Hi Everyone!!
Background: I got a unique single cell dataset produced in house, where there is low number of genes expressed (initial stage of developmental cycle). We have control and drug treatment scRNASeq samples and post differential expression analysis, I wish to perform GO-Term analysis. However, I am confused about how to create an appropriate background (Universe Gene-set) and an appropriate methodology to carry out GO Term analysis
Method 1 for Background creation
Find genes which are expressed even in 1 cell in both control and treatment and then take union of Gene IDs.
Method 2 for Background creation
Find genes which are expressed in either 10% of cells in Control or 10% of cells in treatment. For this I am trying to calculate proportion of cells expressing each gene in each sample i.e. in ctrl and treatment separately using this function:
per.gene.per.sample.pct <- function(sobj,sample_col){
## Making the table summarising number of cells in each sample
i=sobj@meta.data %>% plyr::count(sample_col)
rname=rownames(sobj[["RNA"]]@counts)
## Calculating the percentage of cells where the gene is expressed
## in each sample
rowsum.exp <- function(x){
rowSums2(sobj[,sobj@meta.data[,sample_col]==i[,1][x]][["RNA"]]@counts>0)/i[,2][x]}
tt <- 1:nrow(i) %>% purrr::map(function(x) rowsum.exp(x))
tt<- t(plyr::ldply(tt))
rownames(tt) <- rname
colnames(tt) <- i[,1]
return(tt)
}
Besides, for GO Term analysis should I combine all Differential genes from all the clusters and then carry out GO term analysis or should I separately carry out GO Term analysis for each cluster.The aim is to find out eventually which pathways got perturbed due to treatment and not the cell types in single cell data.

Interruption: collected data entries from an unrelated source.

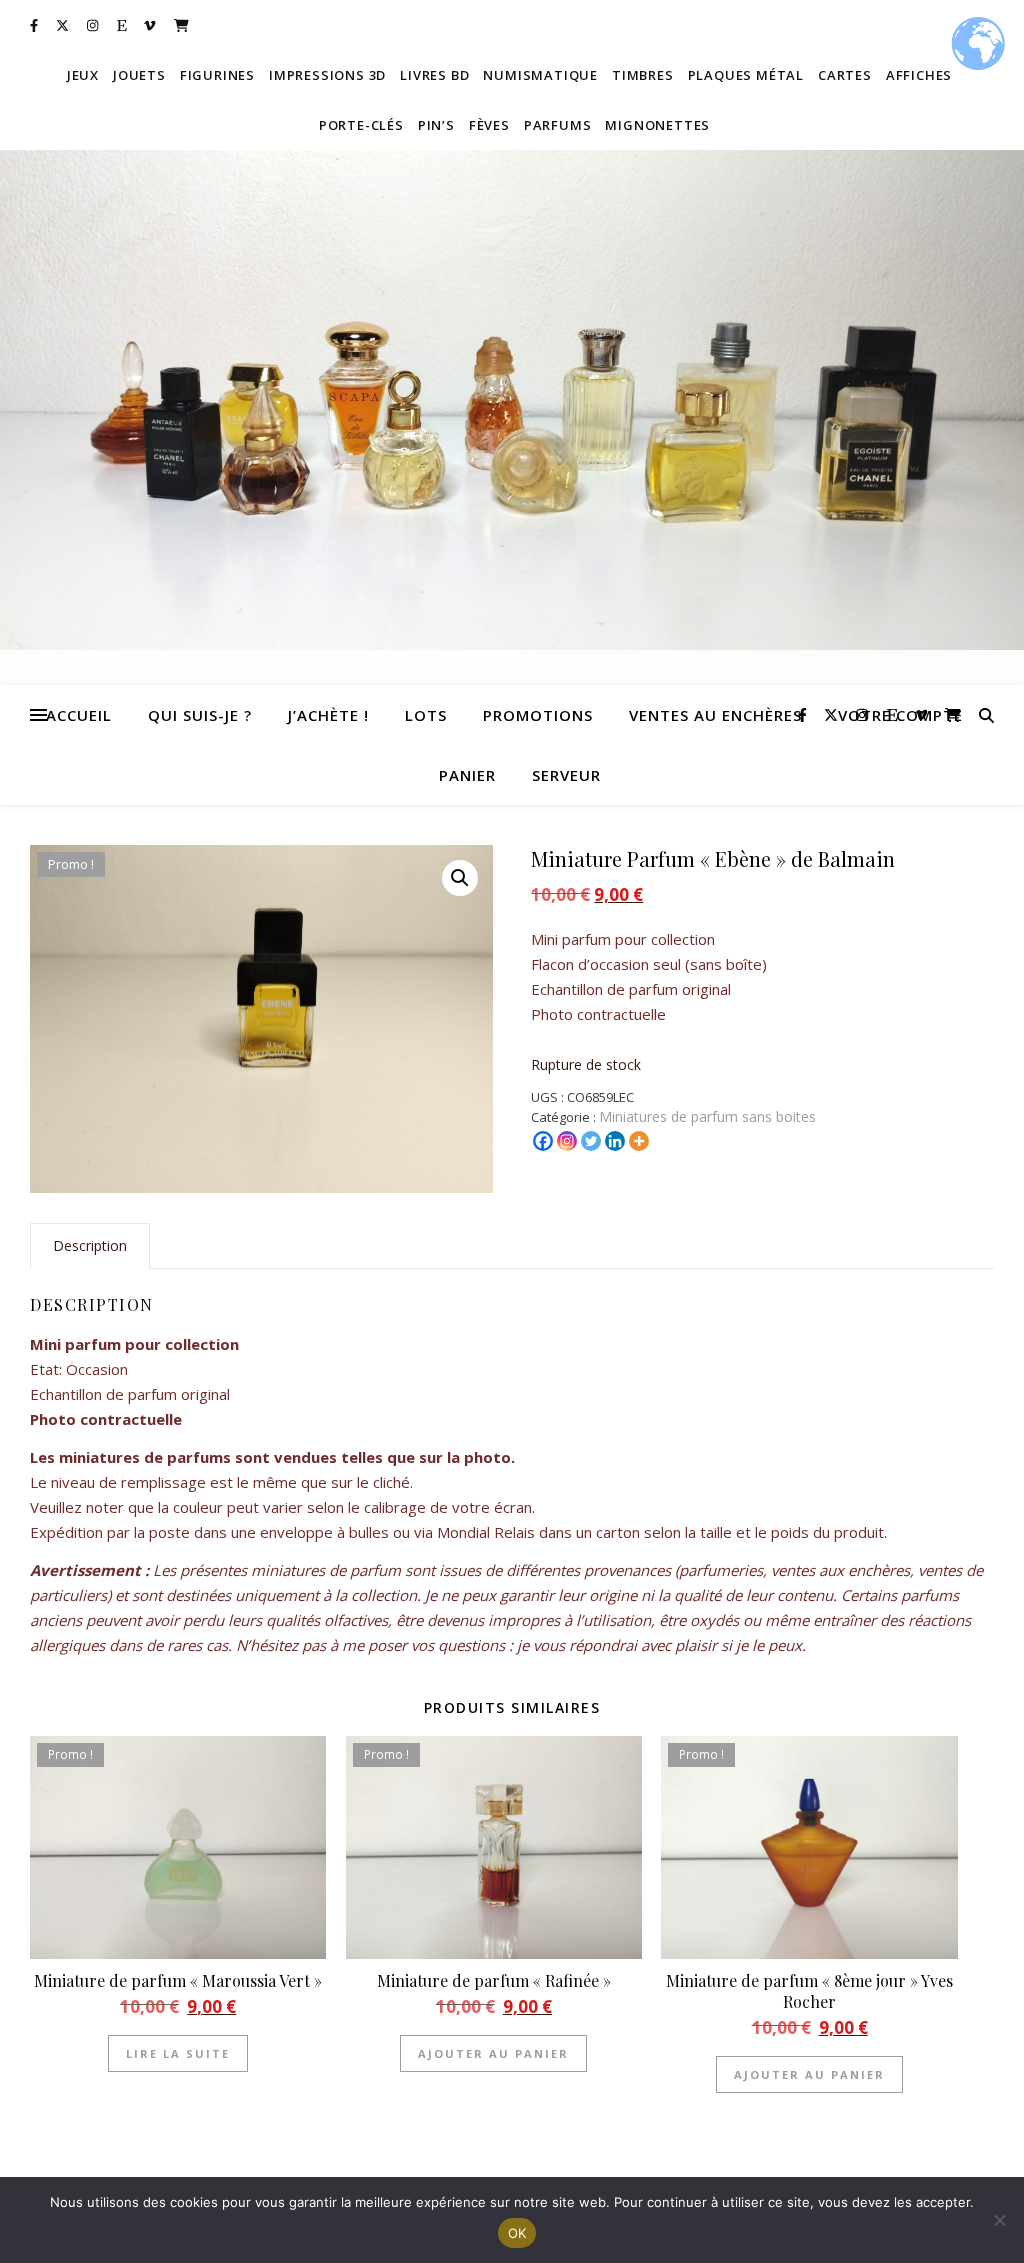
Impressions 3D (327, 75)
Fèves (489, 125)
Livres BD (434, 75)
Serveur (566, 775)
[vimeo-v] (151, 25)
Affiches (919, 75)
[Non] (999, 2220)
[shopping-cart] (181, 25)
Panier (467, 775)
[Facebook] (543, 1141)
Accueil (79, 715)
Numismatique (540, 75)
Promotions (538, 715)
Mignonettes (657, 125)
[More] (639, 1141)
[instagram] (94, 25)
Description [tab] (90, 1245)
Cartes (845, 75)
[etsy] (123, 25)
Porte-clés (361, 125)
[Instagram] (567, 1141)
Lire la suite (178, 2053)
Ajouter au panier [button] (493, 2053)
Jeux (83, 75)
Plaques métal (746, 75)
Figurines (217, 75)
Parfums (558, 125)
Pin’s (436, 125)
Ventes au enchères (715, 715)
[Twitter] (591, 1141)
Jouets (139, 75)
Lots (426, 715)
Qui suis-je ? (200, 715)
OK (517, 2233)
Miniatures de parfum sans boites (707, 1116)
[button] (460, 878)
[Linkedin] (615, 1141)
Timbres (643, 75)
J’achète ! (328, 715)
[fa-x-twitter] (64, 25)
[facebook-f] (35, 25)
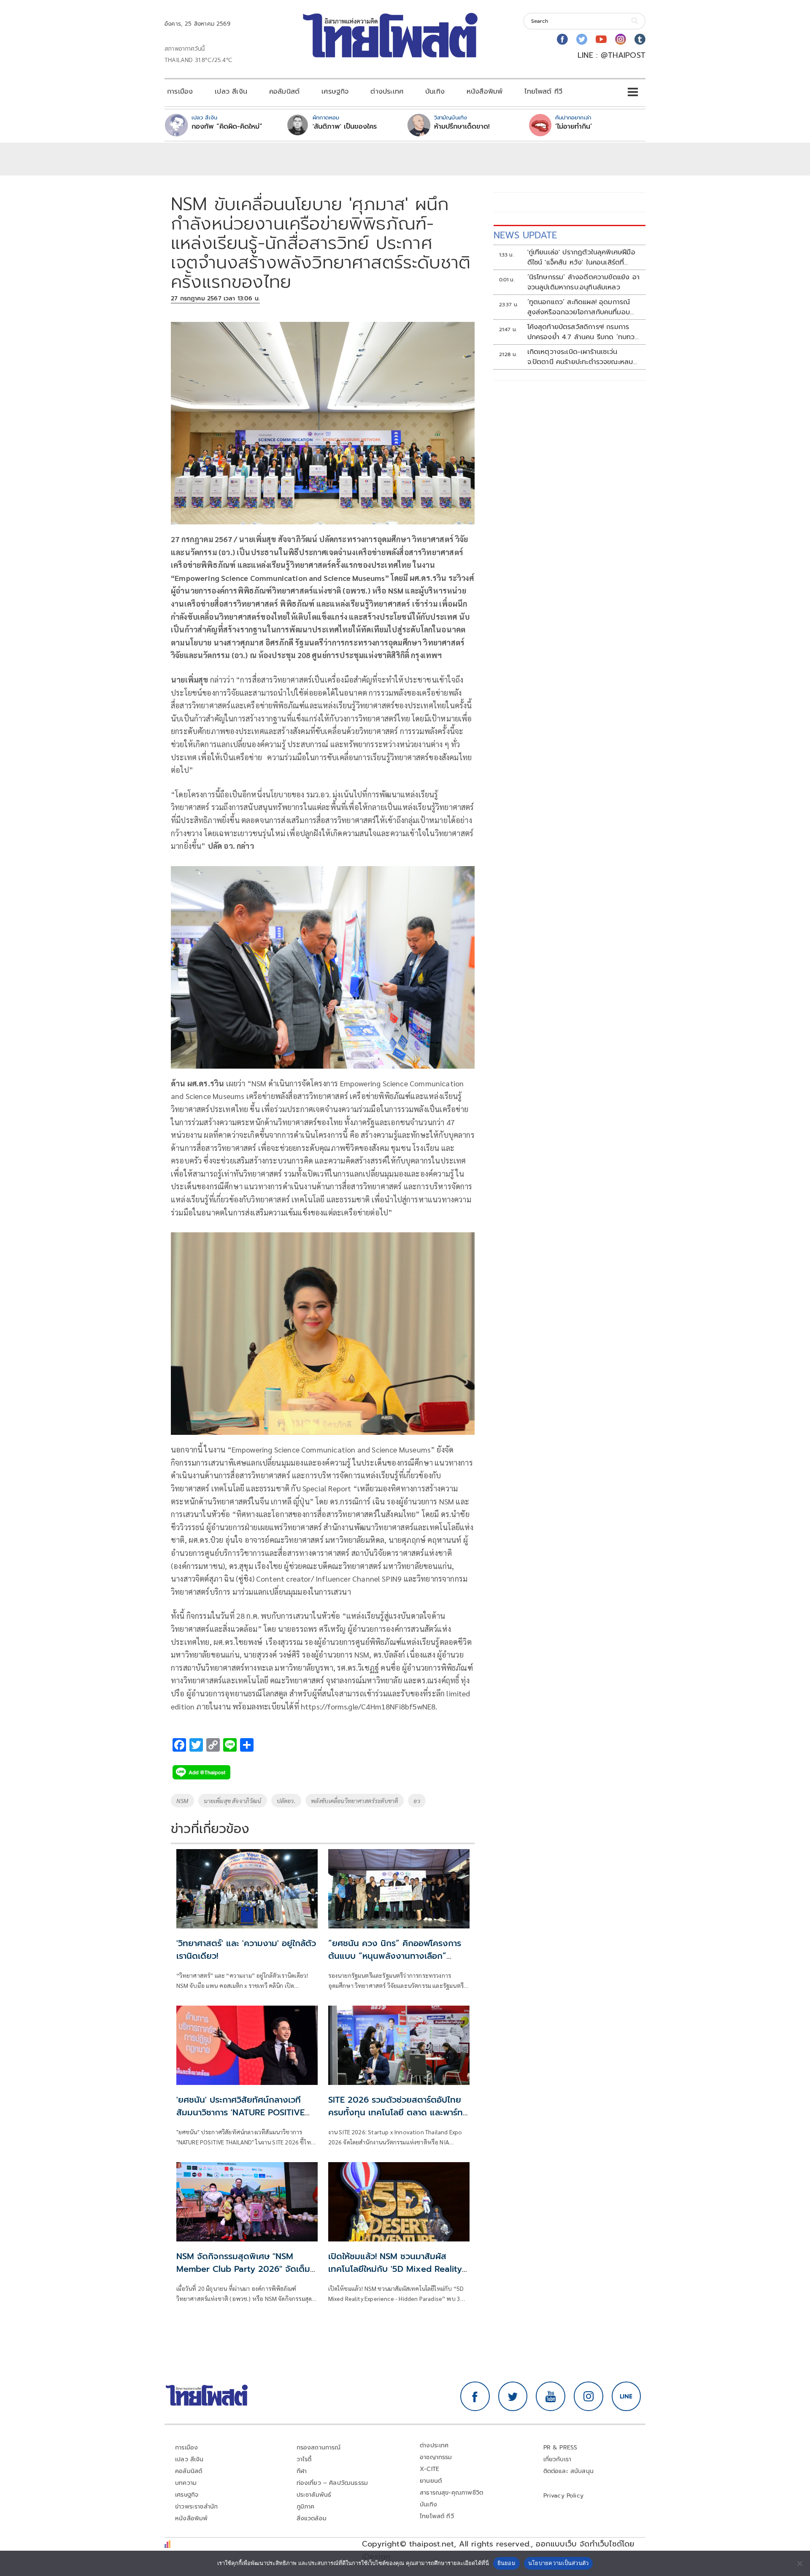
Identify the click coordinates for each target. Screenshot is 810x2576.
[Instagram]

PS: When I try Method 2 for background creation, It leaves me with very few genes as compared to number of DE genes that I found using Seurat!! I understand this since the DE genes are calculated on per cluster basis and every gene need not be necessarily expressed in every cluster. But then does it mean that I should make separate background geneset based on genes expressed in each cluster?
On the other hand, Method 1 gives me exorbitant number of genes and I think that's not ideal either.